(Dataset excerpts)
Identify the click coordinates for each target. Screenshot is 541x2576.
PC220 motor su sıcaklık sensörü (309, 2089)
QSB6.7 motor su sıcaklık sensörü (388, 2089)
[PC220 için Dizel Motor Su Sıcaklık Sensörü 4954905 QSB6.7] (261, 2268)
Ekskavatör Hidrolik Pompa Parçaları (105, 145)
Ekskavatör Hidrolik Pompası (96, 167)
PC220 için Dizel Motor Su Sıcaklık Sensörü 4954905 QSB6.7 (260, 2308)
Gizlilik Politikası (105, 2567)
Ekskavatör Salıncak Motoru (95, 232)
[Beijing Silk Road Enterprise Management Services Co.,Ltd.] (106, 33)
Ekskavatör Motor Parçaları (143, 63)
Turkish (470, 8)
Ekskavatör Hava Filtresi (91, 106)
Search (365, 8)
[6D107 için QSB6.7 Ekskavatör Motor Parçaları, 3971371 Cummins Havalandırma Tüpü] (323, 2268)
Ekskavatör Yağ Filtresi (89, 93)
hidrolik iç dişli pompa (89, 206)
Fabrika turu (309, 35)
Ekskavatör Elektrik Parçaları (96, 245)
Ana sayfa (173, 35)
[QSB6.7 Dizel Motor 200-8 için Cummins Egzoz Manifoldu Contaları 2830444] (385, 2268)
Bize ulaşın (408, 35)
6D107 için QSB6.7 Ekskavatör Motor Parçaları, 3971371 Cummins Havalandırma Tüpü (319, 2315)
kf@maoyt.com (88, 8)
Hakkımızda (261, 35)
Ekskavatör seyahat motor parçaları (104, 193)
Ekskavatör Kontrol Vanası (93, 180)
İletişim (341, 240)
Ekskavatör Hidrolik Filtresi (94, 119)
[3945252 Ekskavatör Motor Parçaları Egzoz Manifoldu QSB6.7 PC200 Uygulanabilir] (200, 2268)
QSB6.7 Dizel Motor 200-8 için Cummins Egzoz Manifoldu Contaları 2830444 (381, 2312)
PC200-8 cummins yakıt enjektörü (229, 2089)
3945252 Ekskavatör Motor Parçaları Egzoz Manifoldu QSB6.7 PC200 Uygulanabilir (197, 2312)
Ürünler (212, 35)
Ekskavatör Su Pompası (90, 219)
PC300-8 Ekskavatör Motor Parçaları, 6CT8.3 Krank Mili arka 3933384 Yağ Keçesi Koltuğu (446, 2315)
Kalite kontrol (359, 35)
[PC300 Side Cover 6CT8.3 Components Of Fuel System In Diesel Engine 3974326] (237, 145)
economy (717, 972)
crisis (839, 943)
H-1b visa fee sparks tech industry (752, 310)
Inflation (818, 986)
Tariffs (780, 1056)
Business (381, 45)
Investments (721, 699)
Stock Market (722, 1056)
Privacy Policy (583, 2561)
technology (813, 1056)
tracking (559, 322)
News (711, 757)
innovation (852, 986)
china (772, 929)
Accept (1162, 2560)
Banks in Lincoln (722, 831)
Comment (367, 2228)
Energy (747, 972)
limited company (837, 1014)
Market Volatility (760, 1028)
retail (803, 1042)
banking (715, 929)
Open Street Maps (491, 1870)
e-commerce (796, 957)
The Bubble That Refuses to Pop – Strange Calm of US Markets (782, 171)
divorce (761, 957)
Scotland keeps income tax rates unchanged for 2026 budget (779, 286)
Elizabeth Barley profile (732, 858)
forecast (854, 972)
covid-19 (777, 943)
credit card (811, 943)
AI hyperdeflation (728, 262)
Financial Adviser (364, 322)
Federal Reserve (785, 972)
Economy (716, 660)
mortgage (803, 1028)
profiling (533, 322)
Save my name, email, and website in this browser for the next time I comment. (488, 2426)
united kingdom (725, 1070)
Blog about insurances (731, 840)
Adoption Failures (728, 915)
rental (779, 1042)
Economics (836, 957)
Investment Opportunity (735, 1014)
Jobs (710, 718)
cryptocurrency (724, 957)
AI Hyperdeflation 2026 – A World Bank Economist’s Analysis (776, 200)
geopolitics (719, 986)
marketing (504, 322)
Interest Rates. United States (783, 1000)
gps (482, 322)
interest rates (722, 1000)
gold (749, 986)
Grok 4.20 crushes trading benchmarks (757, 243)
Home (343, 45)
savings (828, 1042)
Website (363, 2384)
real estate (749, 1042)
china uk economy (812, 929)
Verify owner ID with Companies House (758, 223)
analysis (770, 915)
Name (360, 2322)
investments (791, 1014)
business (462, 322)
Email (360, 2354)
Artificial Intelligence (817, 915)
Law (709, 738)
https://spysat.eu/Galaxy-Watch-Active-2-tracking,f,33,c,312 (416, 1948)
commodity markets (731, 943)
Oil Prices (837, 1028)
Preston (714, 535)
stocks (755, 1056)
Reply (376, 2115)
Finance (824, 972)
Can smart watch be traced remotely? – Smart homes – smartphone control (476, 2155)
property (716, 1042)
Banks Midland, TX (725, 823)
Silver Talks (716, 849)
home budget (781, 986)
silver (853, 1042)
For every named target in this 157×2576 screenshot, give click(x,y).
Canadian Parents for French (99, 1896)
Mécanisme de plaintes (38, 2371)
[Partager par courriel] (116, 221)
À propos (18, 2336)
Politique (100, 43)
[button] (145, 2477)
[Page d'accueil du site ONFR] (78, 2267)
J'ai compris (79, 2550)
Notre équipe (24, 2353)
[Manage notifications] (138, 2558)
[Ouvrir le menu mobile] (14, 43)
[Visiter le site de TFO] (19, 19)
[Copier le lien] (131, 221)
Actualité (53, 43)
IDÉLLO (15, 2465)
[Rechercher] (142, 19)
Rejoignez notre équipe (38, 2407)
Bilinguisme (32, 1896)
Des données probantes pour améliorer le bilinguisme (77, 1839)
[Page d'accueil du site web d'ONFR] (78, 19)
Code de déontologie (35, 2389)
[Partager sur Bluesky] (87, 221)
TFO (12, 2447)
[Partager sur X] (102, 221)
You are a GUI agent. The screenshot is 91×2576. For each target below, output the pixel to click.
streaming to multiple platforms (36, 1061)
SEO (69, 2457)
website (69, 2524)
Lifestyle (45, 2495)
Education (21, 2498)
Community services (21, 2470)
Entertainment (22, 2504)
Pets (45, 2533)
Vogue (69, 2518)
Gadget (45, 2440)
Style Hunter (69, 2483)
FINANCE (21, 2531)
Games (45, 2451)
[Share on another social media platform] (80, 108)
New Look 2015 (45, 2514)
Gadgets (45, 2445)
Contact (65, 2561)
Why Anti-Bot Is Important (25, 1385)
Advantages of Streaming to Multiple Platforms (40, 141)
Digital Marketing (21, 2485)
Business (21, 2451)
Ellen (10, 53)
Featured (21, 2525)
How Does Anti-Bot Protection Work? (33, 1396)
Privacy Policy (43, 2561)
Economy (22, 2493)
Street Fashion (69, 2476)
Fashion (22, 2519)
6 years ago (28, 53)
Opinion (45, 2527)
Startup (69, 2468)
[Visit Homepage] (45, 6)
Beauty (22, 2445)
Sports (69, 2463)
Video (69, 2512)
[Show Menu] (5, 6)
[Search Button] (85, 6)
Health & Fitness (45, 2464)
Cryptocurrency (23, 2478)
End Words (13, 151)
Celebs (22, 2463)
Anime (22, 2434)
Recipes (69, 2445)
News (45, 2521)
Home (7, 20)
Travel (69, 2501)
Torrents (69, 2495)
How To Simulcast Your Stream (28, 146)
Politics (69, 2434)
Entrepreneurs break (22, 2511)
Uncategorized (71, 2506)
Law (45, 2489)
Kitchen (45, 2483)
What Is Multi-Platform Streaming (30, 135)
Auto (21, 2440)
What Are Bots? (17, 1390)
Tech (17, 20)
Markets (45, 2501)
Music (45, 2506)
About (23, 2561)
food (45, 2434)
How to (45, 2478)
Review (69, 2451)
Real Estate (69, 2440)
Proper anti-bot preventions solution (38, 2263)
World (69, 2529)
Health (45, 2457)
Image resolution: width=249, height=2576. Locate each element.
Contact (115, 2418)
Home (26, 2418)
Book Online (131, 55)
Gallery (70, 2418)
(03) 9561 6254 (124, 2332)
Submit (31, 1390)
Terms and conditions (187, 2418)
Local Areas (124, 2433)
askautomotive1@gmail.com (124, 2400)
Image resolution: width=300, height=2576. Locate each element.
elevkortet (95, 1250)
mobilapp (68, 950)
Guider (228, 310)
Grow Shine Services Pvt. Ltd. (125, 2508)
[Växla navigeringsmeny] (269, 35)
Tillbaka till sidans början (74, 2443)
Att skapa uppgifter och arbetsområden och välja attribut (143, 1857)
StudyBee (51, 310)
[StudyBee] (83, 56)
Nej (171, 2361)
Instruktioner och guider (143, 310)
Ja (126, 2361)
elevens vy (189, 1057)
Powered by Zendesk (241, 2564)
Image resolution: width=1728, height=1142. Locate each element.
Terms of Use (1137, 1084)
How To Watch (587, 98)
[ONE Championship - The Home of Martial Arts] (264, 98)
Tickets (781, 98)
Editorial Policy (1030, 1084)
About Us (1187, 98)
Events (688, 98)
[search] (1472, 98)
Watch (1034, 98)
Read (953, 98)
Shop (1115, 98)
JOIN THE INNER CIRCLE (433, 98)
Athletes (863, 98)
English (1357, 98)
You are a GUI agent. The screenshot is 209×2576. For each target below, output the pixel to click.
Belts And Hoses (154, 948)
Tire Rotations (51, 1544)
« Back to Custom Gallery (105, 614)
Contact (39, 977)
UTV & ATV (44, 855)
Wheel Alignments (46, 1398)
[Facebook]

TASK INSTRUCTIONS: Return each line from the entries above that includes "output".

FINISHED EXERCISE:
You are a GUI agent. The screenshot is 91×2576. For each target below, output the pixel to click.
You are a GUI agent. The screenshot is 209×2576. For each target below, output the pixel to click.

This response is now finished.